Lauren and I got out there in mid-afternoon, after the snow had stopped falling but before anyone had plowed the street the barn is on or made any attempt at the long driveway that leads from the one to the other. My little car is not exactly the sort of thing that would feature in advertisements where powerful motor vehicles routinely burst their way through snowdrifts the size of Donald Trump’s ego, spraying snow like so much foam-flecked campaign drivel. It’s more the kind of vehicle that eases up to such things, carefully tests one tire, and then goes back home to read a good book with an appropriate beverage near to hand.
And thus the circle of life is complete.
The driveway was not plowed. I knew from experience that even with half that much snowfall it would have been whipped up by the wind into mountainous drifts that would suck my car in and keep it there until spring. So rather than take that chance, I carefully turned the car around in the entryway and parked on the side of the road.
Next to the ditch.
Can you see what’s coming next? Because I didn’t. Although really, I should have.

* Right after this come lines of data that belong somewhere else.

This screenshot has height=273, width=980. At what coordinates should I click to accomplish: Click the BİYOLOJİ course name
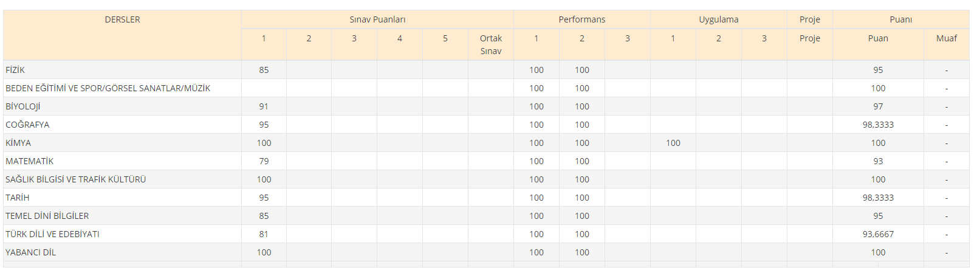point(23,106)
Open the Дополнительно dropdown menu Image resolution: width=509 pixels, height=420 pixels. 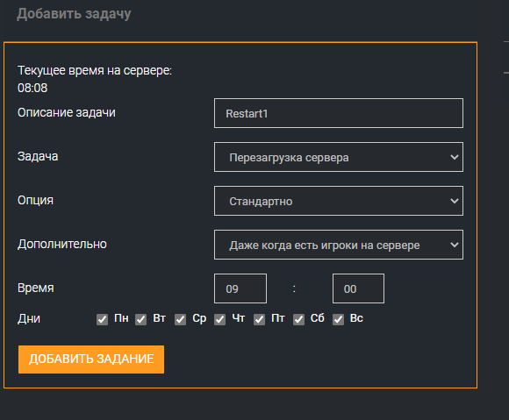tap(339, 245)
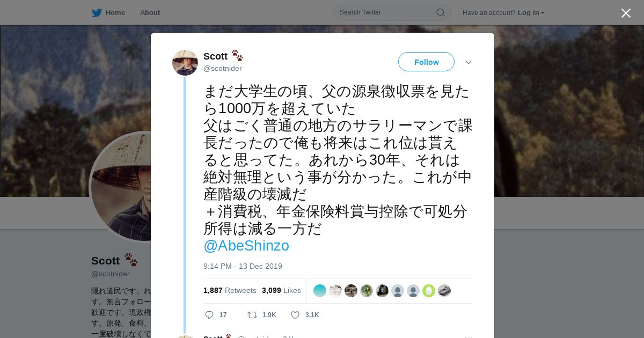Click the retweet arrows icon
This screenshot has width=644, height=338.
click(252, 315)
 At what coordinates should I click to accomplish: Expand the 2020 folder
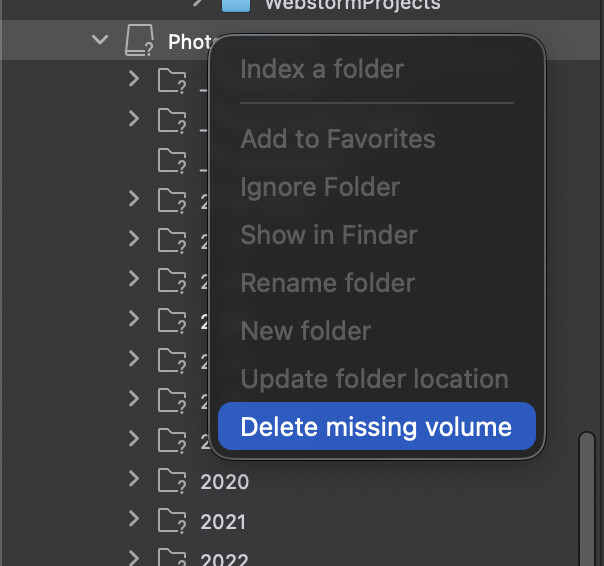[134, 479]
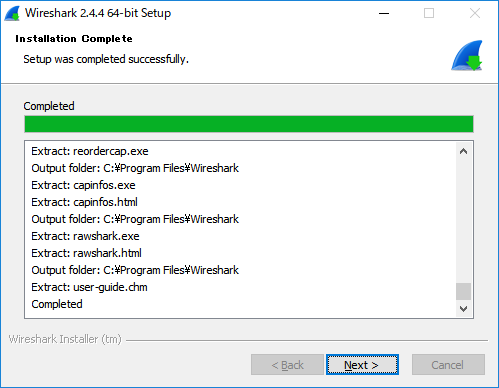Select the 'Extract: rawshark.html' log line

pyautogui.click(x=86, y=253)
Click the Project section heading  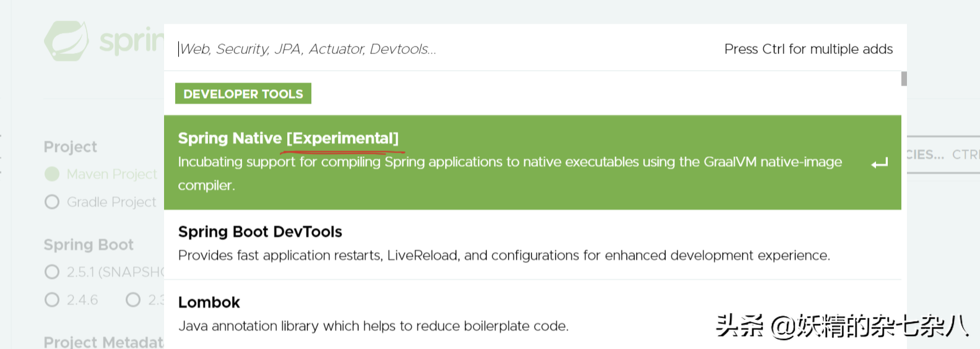(x=71, y=147)
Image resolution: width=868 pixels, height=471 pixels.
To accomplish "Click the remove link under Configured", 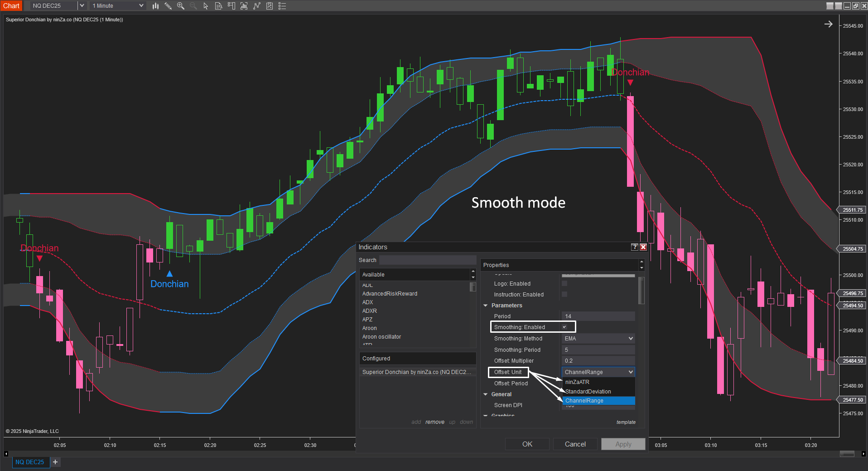I will pyautogui.click(x=434, y=422).
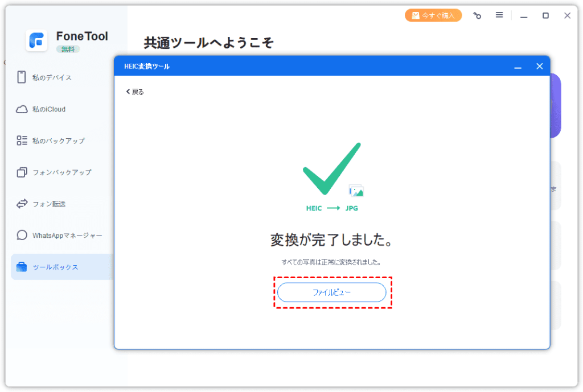Click the ツールボックス briefcase icon
This screenshot has width=583, height=392.
coord(22,267)
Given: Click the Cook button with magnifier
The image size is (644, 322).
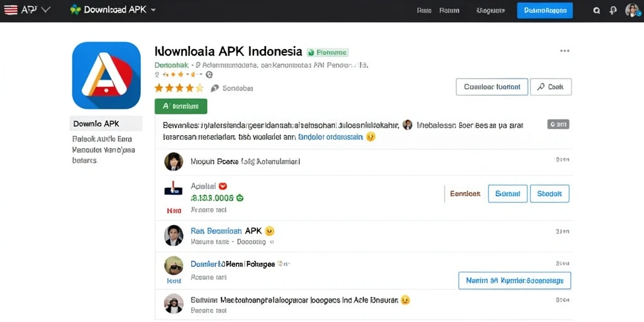Looking at the screenshot, I should [551, 87].
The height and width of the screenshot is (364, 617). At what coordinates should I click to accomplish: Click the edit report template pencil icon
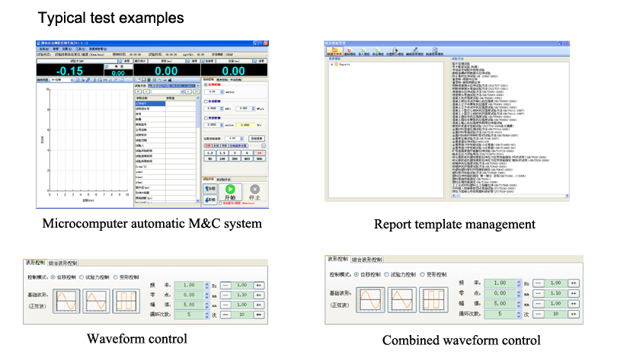click(x=416, y=51)
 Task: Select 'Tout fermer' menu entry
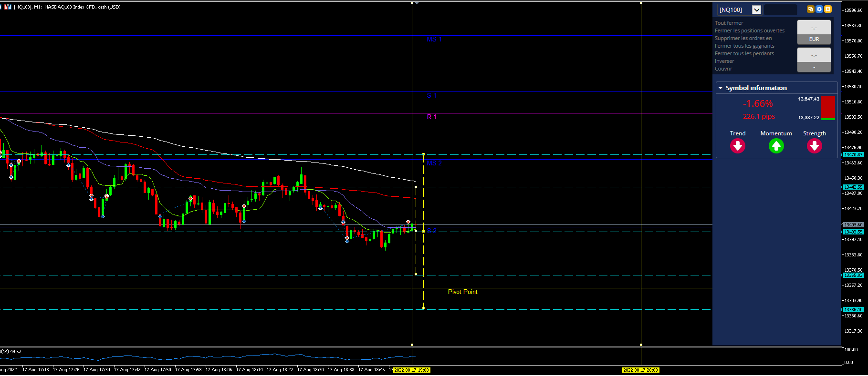pyautogui.click(x=729, y=23)
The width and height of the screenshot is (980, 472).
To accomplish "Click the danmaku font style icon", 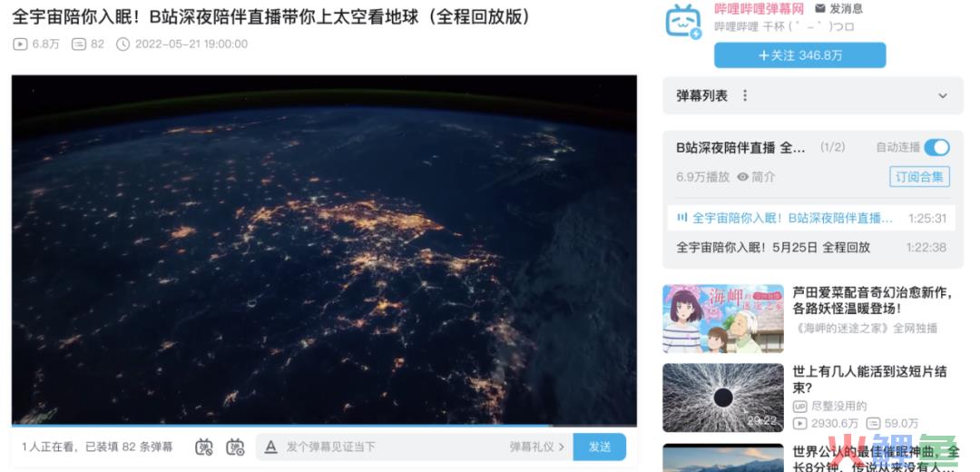I will (270, 447).
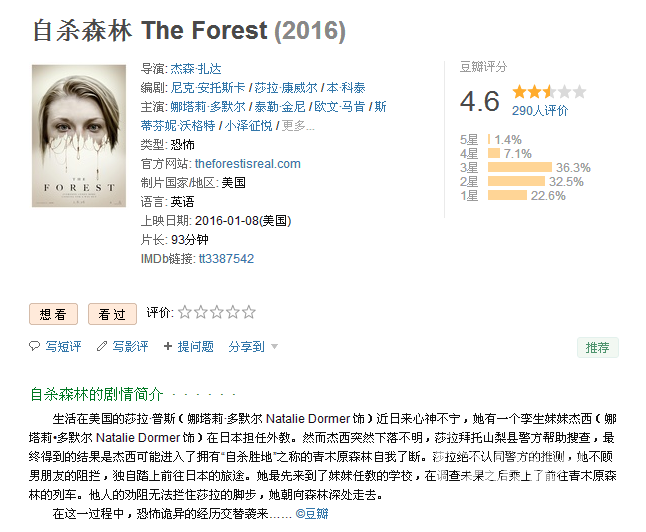Click the speech bubble icon for 写短评
646x532 pixels.
pos(34,346)
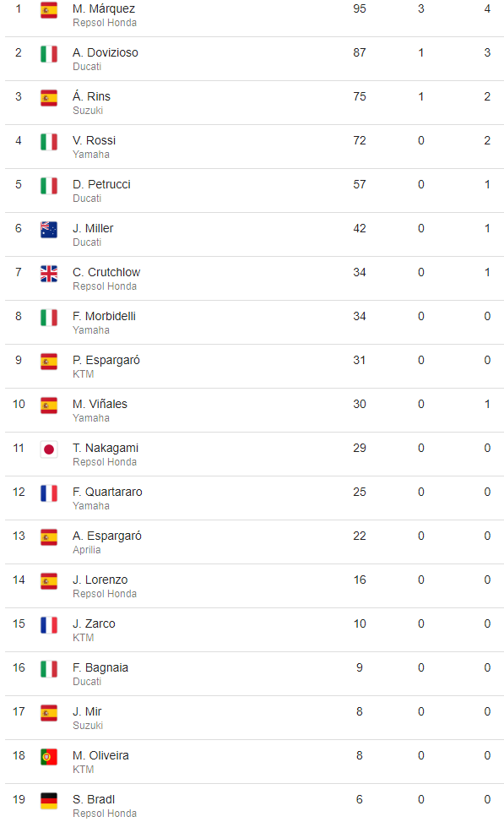Image resolution: width=504 pixels, height=822 pixels.
Task: Click the Spanish flag beside M. Márquez
Action: (x=49, y=10)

Yes, when I went to go home the car resolutely refused to go back onto the road no matter how much I rocked it back and forth, hit gas and brake in turn, turned the steering wheel this way and that, and carefully refrained from giving voice to the Full Profanity Experience in deference to my daughter sitting beside me, who would probably not be surprised by any individual component of that experience even if the totality would likely have struck her as somewhat awkward. Eventually the car slid most of the way into the ditch and stuck there.
Kim came to collect Lauren, since the two of them had already made plans to go see the latest dystopian movie thriller now in cinemas near you – definitely a “coals to Newcastle” kind of experience here in the modern US of A, I suppose, but a good story is a good story. The book was quite good, as I recall.
I called AAA and settled in to wait for the tow truck.
Almost every single car that passed me stopped to ask if I needed anything. Most of the people driving trucks looked at my car appraisingly, trying to figure out if there were something they could attach a towrope to (answer: no, not really – best to leave that to the professionals). We’d chat for a few minutes, and I’d reassure them that someone professional was coming, and they’d wish me luck and head off down the road.
It was nice, really.
It's so easy to get caught up in the nonsense that defines so much of the public sphere in this country these days – the rhetoric, the insanity, the proposals quite literally stolen from the Nazis that are inexplicably popular with far too many people – but when you do you forget that most people are decent sorts. That the Dismal Tenth may be loud, aggressive, and dangerously close to taking over, but they are not most people.
It’s nice to be reminded of that, on a cold snowy day by the side of the road.